- DOCUMENT:
==============================
This concert will be livestreamed on December 5, 2020, 8 pm EDT and will be available for viewing until January 4, 2021.


Happy birthday, Herr Ludwig! A musical birthday bash, just 10 days before the Titan’s actual date! Nurhan Arman will conduct his own orchestration of one of the most popular of all Beethoven’s quartets, and then a historic version of the exhilarating Symphony No. 7 by Beethoven’s close friend and publisher, Sigmund Anton Steiner.


BEETHOVEN String Quartet op. 18, No. 4 in C Minor orchestra version by Nurhan Arman

BEETHOVEN Symphony No. 7 arr. Sigmund Anton Steiner (1773-1838)

Virtual concert: $19.13 includes service fee and HST

About the program

String Quartet in C Minor, Op. 18, No. 4 by Ludwig van Beethoven (1770-1827)

Beethoven worked painstakingly for two years to produce his first string quartets, his Opus 18, finally published in 1801 as a set of six. He was acutely aware that his works would be compared with the rich quartet literature created by Mozart and Haydn.

The C minor quartet is unique among the group. It is the only one for which no previous sketches have been found, and the only one in a minor key. It is one of the most popular among all of Beethoven’s quartets thanks to the drama of its minor harmonies.

The first movement has a vivid exposition with a first subject in C minor, contrasted by a second theme in the brighter, relative-major key of E flat. The second theme is derived from the first, creating a unified sonata form for the movement. The development section points to the minor key’s return.

The second movement relieves the tension of the first with an experiment unique for a string quartet at that time: instead of the expected slow, lyrical movement, Beethoven wrote a playfully polyphonic sonata marked Scherzoso.

A more conventional Menuetto third movement brings back the dark urgency of C minor. Its trio section brightens back into major, but not for long; the return of the yearning minor theme is marked for a faster tempo than before, yet another experiment with traditional style.
==============================
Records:

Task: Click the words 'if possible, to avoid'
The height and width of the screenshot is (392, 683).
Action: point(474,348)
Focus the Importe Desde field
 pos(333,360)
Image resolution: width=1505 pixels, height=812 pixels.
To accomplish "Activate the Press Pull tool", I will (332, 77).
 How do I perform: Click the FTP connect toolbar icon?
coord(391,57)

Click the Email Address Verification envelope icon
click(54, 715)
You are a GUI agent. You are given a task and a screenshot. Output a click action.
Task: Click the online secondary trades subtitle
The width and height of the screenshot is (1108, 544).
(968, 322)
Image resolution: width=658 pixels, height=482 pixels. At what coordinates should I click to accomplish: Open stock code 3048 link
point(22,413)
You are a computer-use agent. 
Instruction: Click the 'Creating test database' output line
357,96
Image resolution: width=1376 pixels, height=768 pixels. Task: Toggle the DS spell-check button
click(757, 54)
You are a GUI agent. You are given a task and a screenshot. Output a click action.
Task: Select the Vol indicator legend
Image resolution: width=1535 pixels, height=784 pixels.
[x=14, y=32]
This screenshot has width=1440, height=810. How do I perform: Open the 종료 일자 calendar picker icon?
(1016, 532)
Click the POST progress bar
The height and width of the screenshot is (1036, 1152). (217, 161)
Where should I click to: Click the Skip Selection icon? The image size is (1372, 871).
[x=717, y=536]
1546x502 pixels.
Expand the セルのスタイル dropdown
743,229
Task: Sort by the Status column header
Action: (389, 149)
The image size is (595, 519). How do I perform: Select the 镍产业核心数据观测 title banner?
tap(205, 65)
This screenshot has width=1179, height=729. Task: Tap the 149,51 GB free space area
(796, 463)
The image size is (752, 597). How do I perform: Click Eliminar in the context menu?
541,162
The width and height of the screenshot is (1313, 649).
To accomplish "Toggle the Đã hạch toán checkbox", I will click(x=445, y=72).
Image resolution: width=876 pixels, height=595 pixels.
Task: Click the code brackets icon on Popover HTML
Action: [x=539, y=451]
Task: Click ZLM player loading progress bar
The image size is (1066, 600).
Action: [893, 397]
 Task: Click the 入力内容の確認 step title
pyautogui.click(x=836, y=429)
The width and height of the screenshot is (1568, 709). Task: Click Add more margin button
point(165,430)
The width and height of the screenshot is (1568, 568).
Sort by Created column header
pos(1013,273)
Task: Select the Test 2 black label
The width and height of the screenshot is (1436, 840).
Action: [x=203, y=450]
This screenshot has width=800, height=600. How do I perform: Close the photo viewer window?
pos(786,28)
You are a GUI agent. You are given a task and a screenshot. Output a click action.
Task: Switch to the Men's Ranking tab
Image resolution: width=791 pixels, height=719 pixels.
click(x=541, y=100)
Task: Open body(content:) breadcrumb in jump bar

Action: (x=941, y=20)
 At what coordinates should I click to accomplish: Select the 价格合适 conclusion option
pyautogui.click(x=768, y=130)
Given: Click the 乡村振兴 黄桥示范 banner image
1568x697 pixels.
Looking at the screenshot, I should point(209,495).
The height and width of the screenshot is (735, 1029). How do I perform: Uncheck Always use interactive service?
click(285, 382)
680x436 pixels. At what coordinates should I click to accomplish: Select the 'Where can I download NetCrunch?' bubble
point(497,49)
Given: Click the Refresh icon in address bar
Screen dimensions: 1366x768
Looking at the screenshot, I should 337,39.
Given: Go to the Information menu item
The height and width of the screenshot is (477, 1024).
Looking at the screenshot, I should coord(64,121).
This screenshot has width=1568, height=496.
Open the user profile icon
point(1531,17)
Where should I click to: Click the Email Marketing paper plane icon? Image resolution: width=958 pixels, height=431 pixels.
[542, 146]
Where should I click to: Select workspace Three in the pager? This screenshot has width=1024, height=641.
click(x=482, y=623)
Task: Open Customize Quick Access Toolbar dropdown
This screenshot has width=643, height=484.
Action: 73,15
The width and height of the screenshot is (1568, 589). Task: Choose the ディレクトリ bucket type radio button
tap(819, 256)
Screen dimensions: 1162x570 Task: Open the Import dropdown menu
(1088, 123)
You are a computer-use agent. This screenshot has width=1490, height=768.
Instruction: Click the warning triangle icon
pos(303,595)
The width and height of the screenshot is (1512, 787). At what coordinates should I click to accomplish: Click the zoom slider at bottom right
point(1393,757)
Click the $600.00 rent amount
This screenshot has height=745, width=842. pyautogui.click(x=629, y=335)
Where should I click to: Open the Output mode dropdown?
==============================
- TASK LIST:
a. According to the Beethoven concert notes, why is the C minor quartet among the most popular of Beethoven's quartets? Answer in one to three sentences.
b. Summarize the Beethoven concert notes in two sentences.
c. Continue the Beethoven concert notes from the point where they stop.

- ANSWERS:
a. The C minor quartet is one of Beethoven's most popular quartets because of the drama of its minor harmonies.

b. A livestreamed birthday concert for Beethoven on December 5, 2020, pairs Nurhan Arman's orchestral version of the String Quartet op. 18, No. 4 in C Minor with Sigmund Anton Steiner's arrangement of the Symphony No. 7. The program notes describe the C minor quartet as the only one of the Opus 18 set in a minor key and with no known sketches, and they trace its dramatic first movement, its playful Scherzoso second movement, and its experimental Menuetto.

c.
The last movement is a spicy rondo based on a Gypsy-style refrain that alternates with more lyrical episodes. The major versus minor drama of the entire quartet is summed up here with a contest carried until the very last bars of an exciting coda where Beethoven dissolves all the drama into humour.

Symphony No. 7 by Ludwig van Beethoven (1770-1827)

Arranged by Sigmund Anton Steiner (1773-1838)

The premiere of this symphony was given in December 1813 as part of a benefit concert for soldiers wounded at Hanau, as they tried to cut off Napoleon’s retreat after his resounding defeat by the Duke of Wellington in northeast Spain. The concert was a huge success, probably the greatest of Beethoven’s career, and the program was repeated three more times within the next two months. But the triumph was not due so much to the symphony as it was to Beethoven’s other work on the program, the graphic, patriotic, but far less original Wellington’s Victory. To the composer’s distress, the Wiener Zeitung reviewer actually made note of the symphony as a “companion piece” to Wellington’s Victory.

The Seventh Symphony has come strongly to the fore ever since, however, becoming a consistent favourite among classical-Romantic works and the most often performed of all Beethoven’s symphonies. Its immediate popularity inspired arrangements like Sigmund Steiner’s contemporary string orchestra version and versions for string quartet, piano four-hands, and other combinations to enable home and chamber performances during the next century while music always had to be played live to be heard at all.

The introduction to the first movement is the longest in any symphony until then and is still one of the longest ever written. It opens vast harmonic vistas, from A major to C major and then F major in clearly audible shifts which prefigure the entire course of the symphony. After drawing out the suspense, Beethoven teases the vivace main theme from inside the last phrase of the introduction and plunges into the fierce energy that animates the rest of the movement. The lengthy coda is almost another development section, propelled at last by the unruly harmonic insistence of the bass line towards a tremendous climax.

The second movement Allegretto was often played as a separate work during the 19th Century. It is not the slow movement that customarily followed a classical first movement, but it does provide an effective contrast, as it is much more relaxed, with a delightful “walking” figuration in the lower strings.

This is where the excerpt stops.